Among the other findings, 70% of enterprise applications contained what the report described as an excessive number of privileged accounts. It also found that 57% of applications bypass central identity providers, 40% of accounts are orphaned after their users leave, and 36% of credentials are hardcoded in clear text within applications.

Taken together, the figures suggest a disconnect between the controls many organisations put in place at the corporate level and the way access actually operates inside individual systems. Central directories, identity providers, privileged access management tools and governance software may cover the front end of identity administration, but many local accounts and embedded credentials remain outside those controls.

Orchid describes this as "identity dark matter" - a layer of unmanaged access spread across enterprise environments. It links the trend to rising operational and security risk as businesses expand their use of AI-driven software agents.

"Enterprise identity has crossed a dangerous threshold: the identities we can't see now outnumber the ones we can," said Roy Katmor, chief executive officer and co-founder of Orchid Security.
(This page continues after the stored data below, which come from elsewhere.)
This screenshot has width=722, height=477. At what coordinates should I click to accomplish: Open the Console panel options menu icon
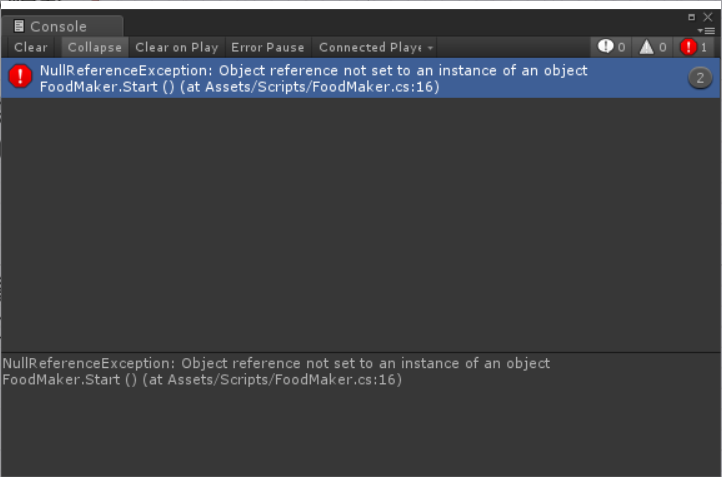tap(706, 31)
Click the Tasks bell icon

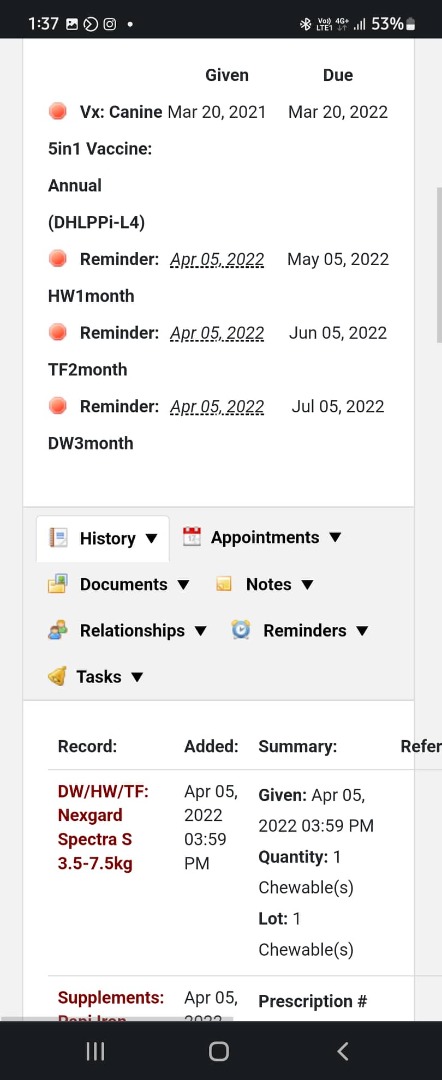pos(57,676)
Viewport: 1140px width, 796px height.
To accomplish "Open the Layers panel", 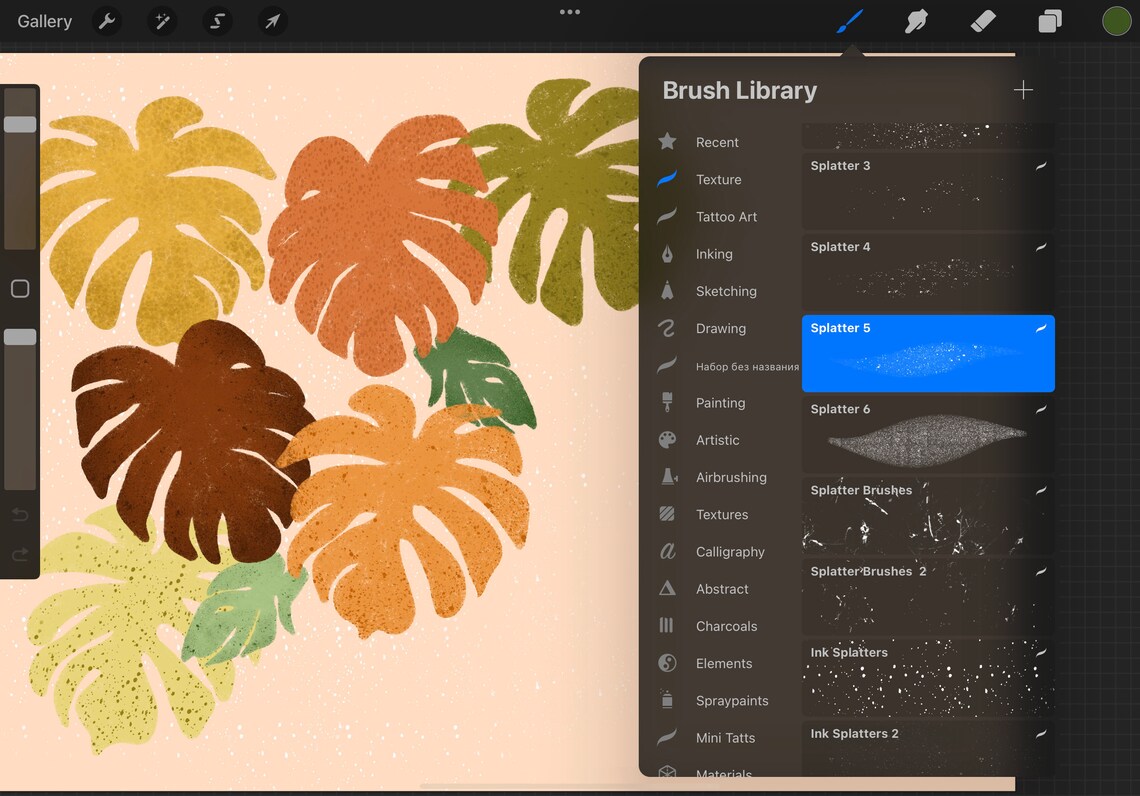I will [x=1049, y=21].
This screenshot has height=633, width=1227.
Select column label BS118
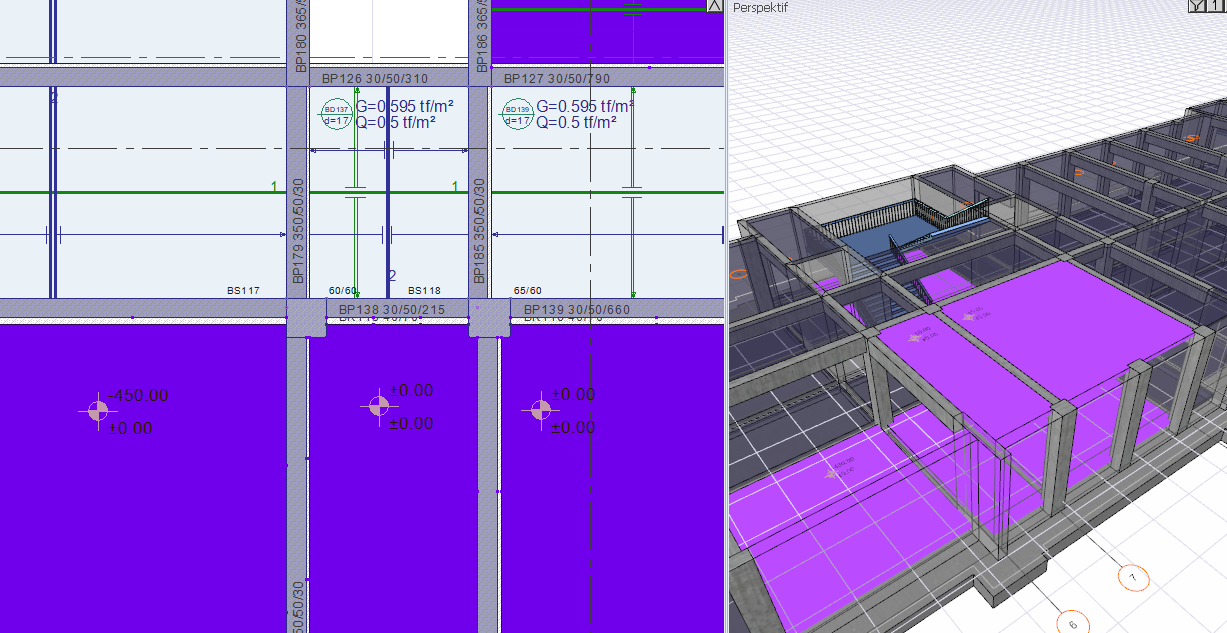point(424,291)
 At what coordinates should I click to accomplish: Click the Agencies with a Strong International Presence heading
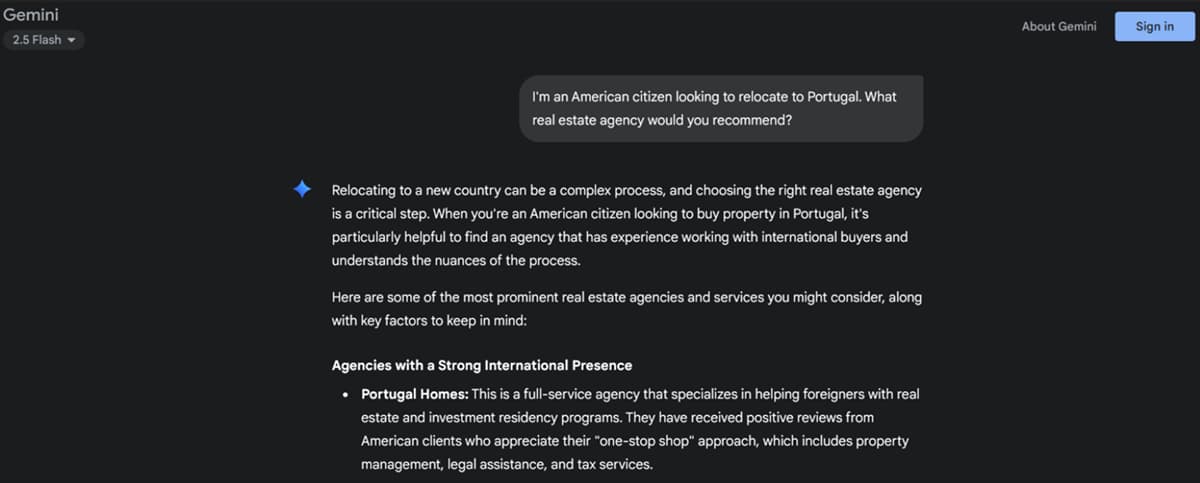click(482, 365)
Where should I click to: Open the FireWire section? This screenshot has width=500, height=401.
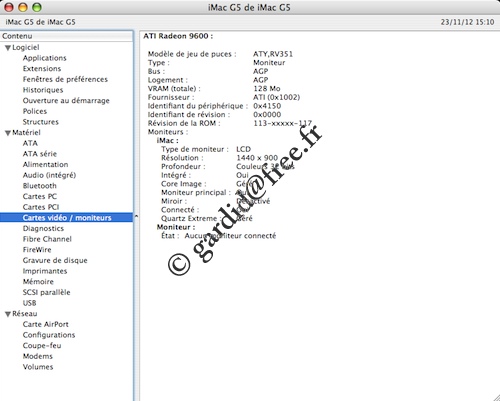37,250
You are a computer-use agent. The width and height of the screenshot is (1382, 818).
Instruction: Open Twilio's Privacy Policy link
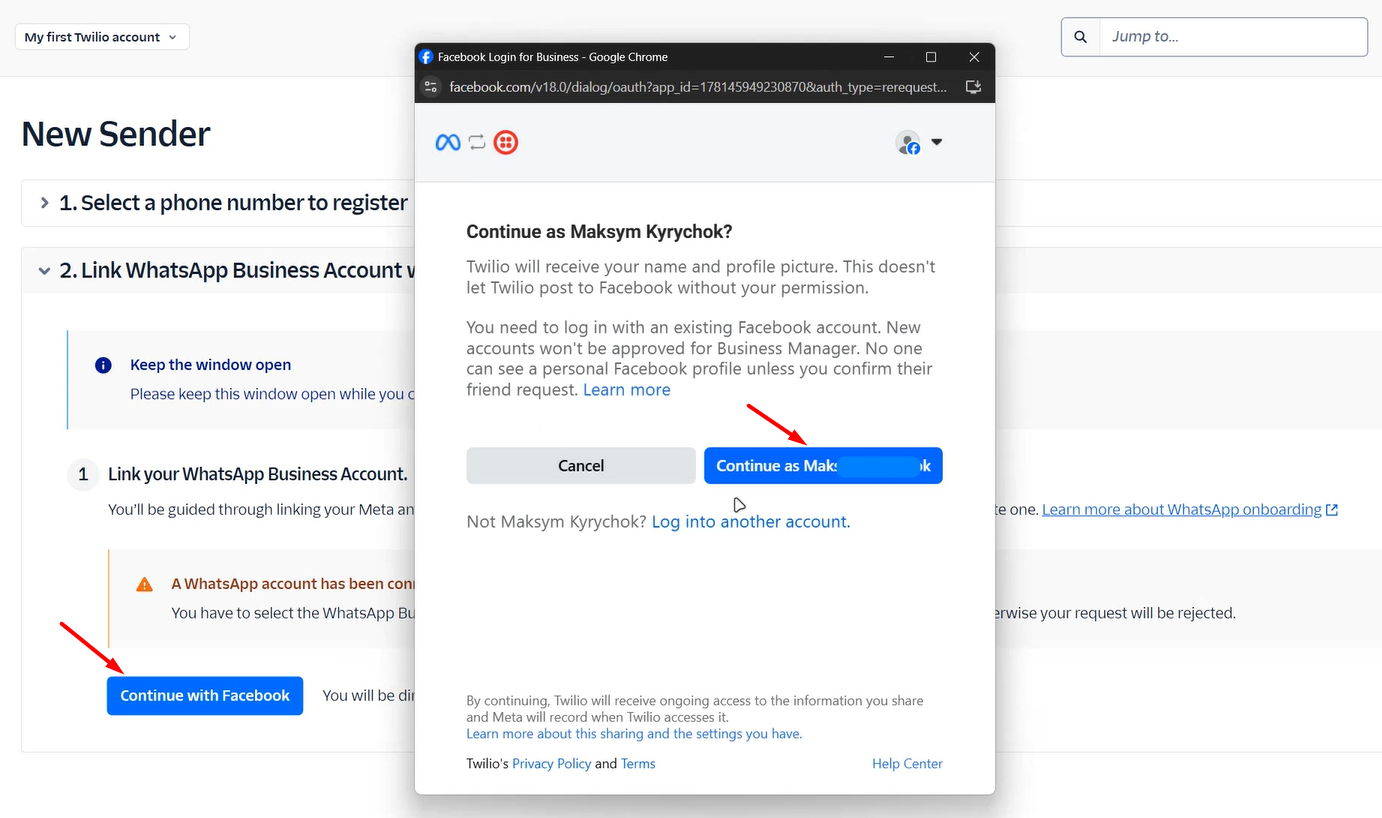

"That was already a major security and compliance problem. In the agentic AI era, it becomes an operational crisis. AI agents don't wait for quarterly reviews. They act in real time, across systems, using whatever access the enterprise makes available to them. If organizations cannot see every identity, understand its authority, and govern its actions, they are not ready to safely scale AI."

Application blind spots

The report says the biggest blind spot lies in accounts created inside applications. These accounts are often granted broad standing access because they were originally intended for fixed, repetitive tasks such as scheduled jobs or system-to-system processes.

Orchid argues that assumption becomes harder to defend when the same structures are used by newer forms of software agents. Unlike conventional service accounts, AI agents may respond dynamically to prompts and pursue tasks across multiple systems, exposing weaknesses in identity controls already present in the environment.

The report also highlighted what it called "toxic combinations", where separate identity weaknesses overlap. These include orphaned accounts that still hold elevated privileges, applications that bypass central identity providers while storing credentials in clear text, and dormant accounts that continue to operate without logging or oversight.

In such cases, the risk comes not from a single misconfiguration but from the interaction of several weaknesses that together create access paths that are hard to detect and harder to govern.

"Organisations have invested heavily in securing the front door, but the research shows identity risk is increasingly concentrated in the side doors: local accounts, unmanaged access paths, hardcoded credentials, and excessive privileges that sit outside formal controls," Katmor said.

AI pressure

The report presents AI agents as a factor that increases the urgency of the problem rather than its source. In Orchid's view, the underlying issue is that many enterprises do not have a complete picture of how identity works across their applications, and AI systems are more likely to expose those gaps because they seek the fastest available route to complete a task.

That means an agent may use an unmanaged local account, inherited credential or embedded password if those options provide easier access than the official path through a governed identity platform. The result, Orchid argues, is not only greater cyber risk but also more pressure on compliance and internal control processes.

"AI agents discover and exploit identity control gaps and exposures in a way and at a speed we've never seen before," Katmor said.

"If there's a shortcut in your environment, an autonomous system will find it."

For companies investing in AI-led automation, the research suggests identity hygiene inside applications may be as important as controls applied at the perimeter of corporate systems. Orchid's data indicates that many firms still rely on an identity model that looks robust in policy terms but leaves substantial gaps in day-to-day practice.

"Identity programs look strong on paper, but most identity activity happens outside them," Katmor said.

"That's where security, compliance, and AI risks really start to build."